Desgraçado! bradei contra mim mesmo, o Deus de tua crença, por intermédio de
seus anjos, envia-te repouso e esquecimento às saudades e angústias que te
ralam o seio... Embriaga-te, pois, neste ar saturado dos perfumes do céu, e
esquece para o todo sempre a tua morta Lenora. O corvo grasnou: Nunca mais!
Profeta! —
exclamei, núncio de desgraças! ave ou demônio, mas sempre profeta! ainda que
sejas um mensageiro do Arcanjo tenebroso, ou que a tempestade te açoitasse e te
fizesse naufragar, corajoso sempre, sobre esta terra deserta, povoada de
fantasmas, sobre esta habitação continuamente abalroada pelo Horror, — dize-me,
sinceramente, eu to suplico; existe, existe ainda, no mundo, algum bálsamo da
Judeia para as minhas dores? Responde-me; eu to suplico. O corvo respondeu: Nunca
mais!
Profeta! —
bradei ainda, — núncio da desgraça! ave ou demônio, mas sempre profeta! por
este céu arqueado sobre nossas cabeças, por este Deus que ambos nós adoramos,
responde à minha alma, sobrecarregada de dor, se, no paraíso longínquo, ela
poderá algum dia abraçar uma virgem santa que os anjos no céu chamam Lenora, uma bela e honesta virgem que me
abandonou no mundo para cantar no céu entre as coreias místicas dos anjos.... O
corvo respondeu: Nunca mais!
Ave ou demônio, esta resposta é o sinal da nossa eterna separação. —
Engolfa-te, pois, na tempestade, volta às caliginosas praias
das regiões infernais; não deixes cair aqui uma pena sequer como lembrança da
mentira que proferiste; abandona esta inviolada solidão, deixa este busto,
arranca o teu bico e as tuas garras de meu coração e precipitas-te para longe
desta morada.
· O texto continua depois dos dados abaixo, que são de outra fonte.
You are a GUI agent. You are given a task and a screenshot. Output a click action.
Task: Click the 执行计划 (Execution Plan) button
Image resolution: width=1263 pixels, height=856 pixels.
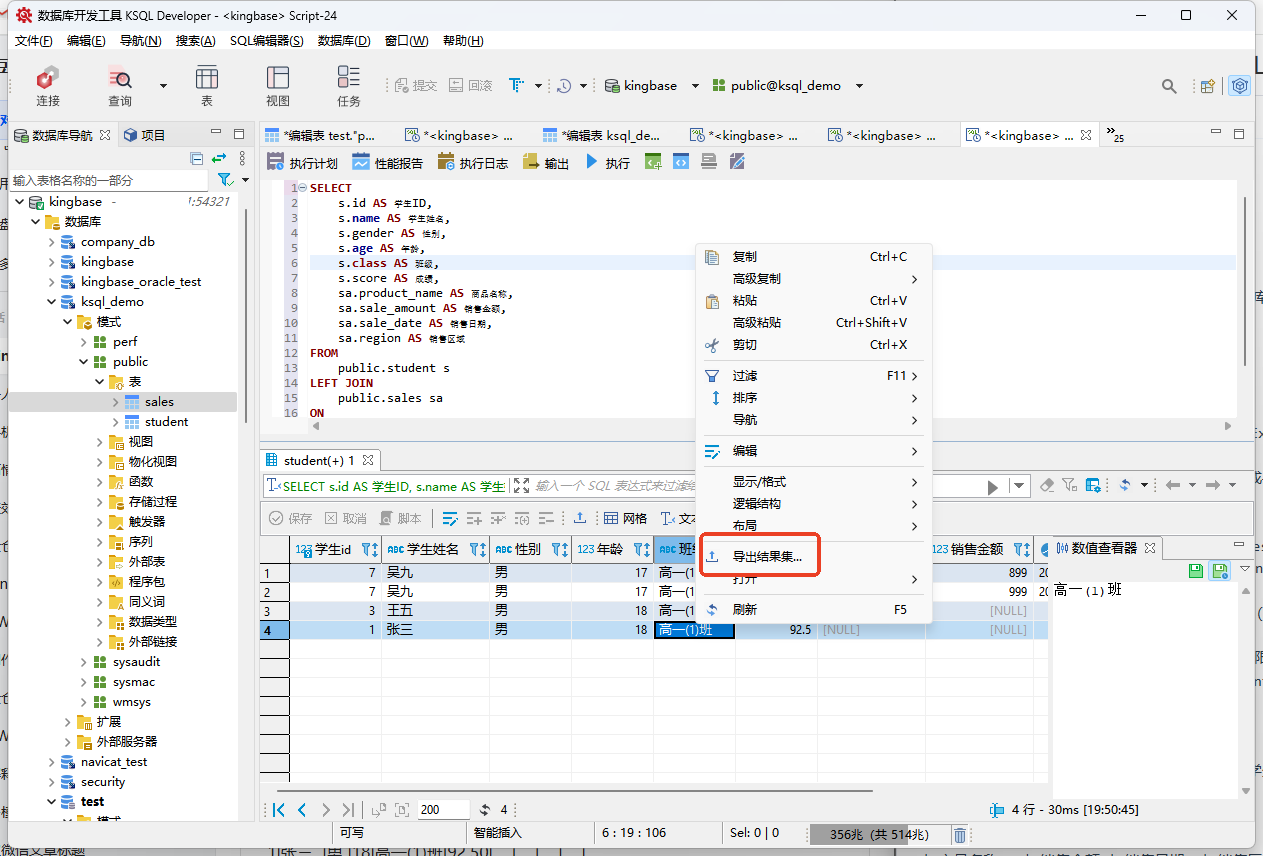tap(303, 162)
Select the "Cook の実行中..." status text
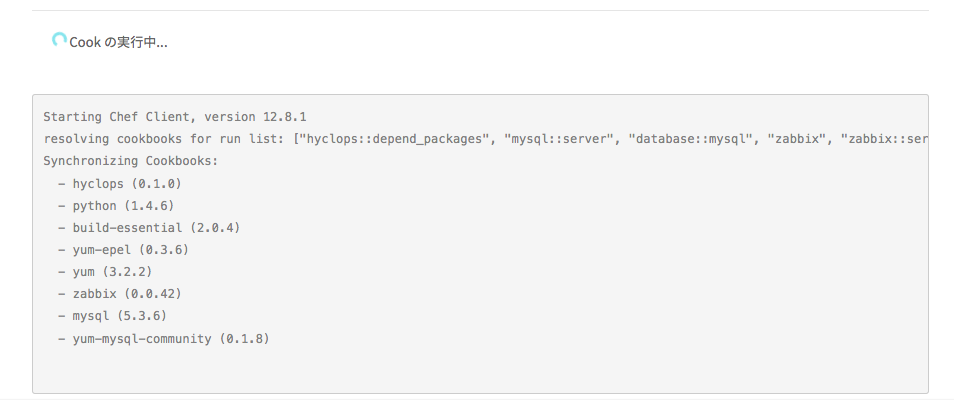Image resolution: width=954 pixels, height=403 pixels. point(118,43)
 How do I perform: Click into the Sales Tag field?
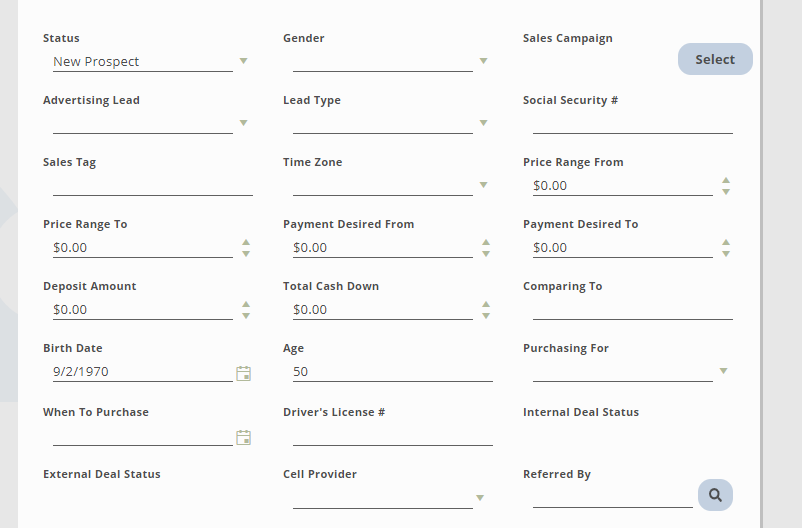[x=152, y=185]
O corvo respondeu: Nunca mais!
E o corvo,
imóvel, instalou-se, para todo o sempre, sobre o lívido busto de Palas, que
encimava a porta do meu quarto; e os seus olhos, cortados de quando em quando
por um sinistro clarão do inferno, semelham-se aos olhos de um demônio que
sonha; a luz da lâmpada, esbatendo sobre ele, projeta-lhe a sombra no soalho e,
para fora do círculo desta sombra, que jaz flutuante sobre o soalho, nunca mais
poderá erguer-se minha alma, nunca mais!